People strongly consciously endorse these latter tendencies, probably because they're socially useful1. If the Chief of Police says "I know I just put this guy in jail for theft, but I'm going to let this other thief off because he's my friend, and I don't really value consistency that much," then they're not going to stay Chief of Police for very long.
Bayesians and rationalists, in particular, make a big deal out of consistency. One common parable on the importance of consistency is the Dutch Book - a way to get free money from anyone behaving inconsistently. Suppose you have a weighted coin which can land on either heads or tails. There are several good reasons why I should not assign a probability of 66% to heads and 66% to tails, but one of the clearest is this: you can make me a bet that I will give you $2 if it lands on tails and you give me $1 if it lands on heads, and then a second bet where I give you $2 if it lands on heads and you give me $1 if it lands on tails. Whichever way the coin lands, I owe you $1 and you owe me $2 - I have gained a free dollar. So consistency is good if you don't want to be handing dollars out to random people...
...except that the Dutch book itself assumes consistency. If I believe that there is a 66% chance of it landing on heads, but refuse to take a bet at 2:1 odds - or even at 1.5:1 odds even though I should think it's easy money! - then I can't be Dutch booked. I am literally too stupid to be tricked effectively. You would think this wouldn't happen too often, since people would need to construct an accurate mental model to know when they should refuse such a bet, and such an accurate model would tell them they should revise their probabilities - but time after time people have demonstrated the ability to do exactly that.
I have not yet accepted that consistency is always the best course in every situation. For example, in Pascal's Mugging, a random person threatens to take away a zillion units of utility if you don't pay them $5. The probability they can make good on their threat is miniscule, but by multiplying out by the size of the threat, it still ought to motivate you to give the money. Some belief has to give - the belief that multiplication works, the belief that I shouldn't pay the money, or the belief that I should be consistent all the time - and right now, consistency seems like the weakest link in the chain.
The best we can do is seek reflective equilibrium among our tendencies. If you endorse the belief that rich people should not get lighter sentences than poor people more strongly than you endorse the tendency to give the homeless man ten years in jail and the fund manager five, then you can edit the latter tendency and come up with a "fair" sentence. This is Eliezer's defense of reason and philosophy, a powerful justification for morality (see part one here) and it's probably the best we can do in justifying our motivations as well.

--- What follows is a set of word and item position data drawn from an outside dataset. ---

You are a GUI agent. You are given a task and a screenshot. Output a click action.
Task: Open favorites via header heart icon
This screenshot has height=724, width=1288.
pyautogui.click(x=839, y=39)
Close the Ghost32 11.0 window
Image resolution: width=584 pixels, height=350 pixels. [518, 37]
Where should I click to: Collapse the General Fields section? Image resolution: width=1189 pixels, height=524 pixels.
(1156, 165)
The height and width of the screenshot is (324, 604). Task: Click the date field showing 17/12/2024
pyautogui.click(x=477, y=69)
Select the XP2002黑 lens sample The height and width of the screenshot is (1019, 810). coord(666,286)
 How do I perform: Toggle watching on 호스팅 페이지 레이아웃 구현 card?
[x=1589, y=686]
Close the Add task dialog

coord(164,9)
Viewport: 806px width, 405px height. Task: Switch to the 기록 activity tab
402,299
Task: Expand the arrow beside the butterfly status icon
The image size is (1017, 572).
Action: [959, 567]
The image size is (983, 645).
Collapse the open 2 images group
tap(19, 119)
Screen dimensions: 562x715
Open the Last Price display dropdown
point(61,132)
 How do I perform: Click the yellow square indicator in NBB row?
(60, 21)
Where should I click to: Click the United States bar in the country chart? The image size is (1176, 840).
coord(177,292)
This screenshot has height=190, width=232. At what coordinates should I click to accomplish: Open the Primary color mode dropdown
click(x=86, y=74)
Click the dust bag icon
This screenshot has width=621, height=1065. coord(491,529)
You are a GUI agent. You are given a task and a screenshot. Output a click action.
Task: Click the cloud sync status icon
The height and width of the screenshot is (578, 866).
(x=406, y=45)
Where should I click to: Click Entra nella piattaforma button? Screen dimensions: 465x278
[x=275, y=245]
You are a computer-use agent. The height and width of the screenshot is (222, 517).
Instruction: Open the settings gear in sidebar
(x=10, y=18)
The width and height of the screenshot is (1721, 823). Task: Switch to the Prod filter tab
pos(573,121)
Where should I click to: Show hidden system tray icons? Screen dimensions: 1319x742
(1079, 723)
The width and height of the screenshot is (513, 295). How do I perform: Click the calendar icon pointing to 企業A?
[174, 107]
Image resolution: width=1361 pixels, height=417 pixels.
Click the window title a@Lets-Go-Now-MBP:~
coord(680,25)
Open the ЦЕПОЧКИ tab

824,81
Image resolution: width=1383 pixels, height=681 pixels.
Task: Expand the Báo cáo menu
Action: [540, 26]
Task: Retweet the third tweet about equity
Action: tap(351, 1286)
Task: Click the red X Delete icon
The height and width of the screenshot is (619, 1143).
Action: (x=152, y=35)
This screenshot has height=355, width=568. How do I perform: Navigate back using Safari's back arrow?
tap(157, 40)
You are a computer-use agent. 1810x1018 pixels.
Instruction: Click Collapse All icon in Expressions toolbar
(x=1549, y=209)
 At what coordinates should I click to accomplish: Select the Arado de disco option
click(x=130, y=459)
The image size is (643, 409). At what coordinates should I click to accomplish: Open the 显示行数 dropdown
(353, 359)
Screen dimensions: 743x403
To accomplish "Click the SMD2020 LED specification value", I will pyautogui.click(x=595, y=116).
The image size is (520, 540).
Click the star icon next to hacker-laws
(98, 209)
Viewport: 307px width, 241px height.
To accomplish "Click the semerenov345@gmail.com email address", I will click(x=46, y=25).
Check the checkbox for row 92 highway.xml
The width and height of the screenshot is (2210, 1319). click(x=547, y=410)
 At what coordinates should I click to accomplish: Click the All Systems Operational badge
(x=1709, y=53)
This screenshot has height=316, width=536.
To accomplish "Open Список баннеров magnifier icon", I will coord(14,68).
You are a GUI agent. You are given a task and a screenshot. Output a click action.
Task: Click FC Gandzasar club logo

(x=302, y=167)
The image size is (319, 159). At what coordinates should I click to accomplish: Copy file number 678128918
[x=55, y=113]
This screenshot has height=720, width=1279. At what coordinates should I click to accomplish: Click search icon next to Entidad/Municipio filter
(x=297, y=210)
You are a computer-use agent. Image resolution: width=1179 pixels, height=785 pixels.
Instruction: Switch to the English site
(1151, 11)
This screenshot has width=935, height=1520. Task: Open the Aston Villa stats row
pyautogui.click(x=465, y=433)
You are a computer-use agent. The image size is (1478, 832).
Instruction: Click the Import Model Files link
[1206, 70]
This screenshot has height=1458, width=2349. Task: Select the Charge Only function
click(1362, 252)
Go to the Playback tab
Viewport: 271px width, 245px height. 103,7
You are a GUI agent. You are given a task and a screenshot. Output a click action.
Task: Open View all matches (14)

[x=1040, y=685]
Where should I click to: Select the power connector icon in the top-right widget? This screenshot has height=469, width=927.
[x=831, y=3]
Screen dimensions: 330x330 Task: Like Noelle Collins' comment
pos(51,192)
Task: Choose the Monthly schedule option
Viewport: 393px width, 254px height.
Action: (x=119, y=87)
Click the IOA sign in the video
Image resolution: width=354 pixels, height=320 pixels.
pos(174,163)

Any tendency that has reached reflective equilibrium in your current state is about as close to a preference as you're going to get. It still won't automatically motivate you, of course. But you can motivate yourself toward it obliquely, and come up with the course of action that you most thoroughly endorse.
FOOTNOTES:
1: A tendency toward consistency can cause trouble if someone gains advantage from both of two mutually inconsistent ideas. Trivers' hypothesis predicts that people will consciously deny the inconsistency so they can continue holding both ideas, yet still remain consistent and so socially acceptable. Rationalists are so annoying because we go around telling people they can't do that.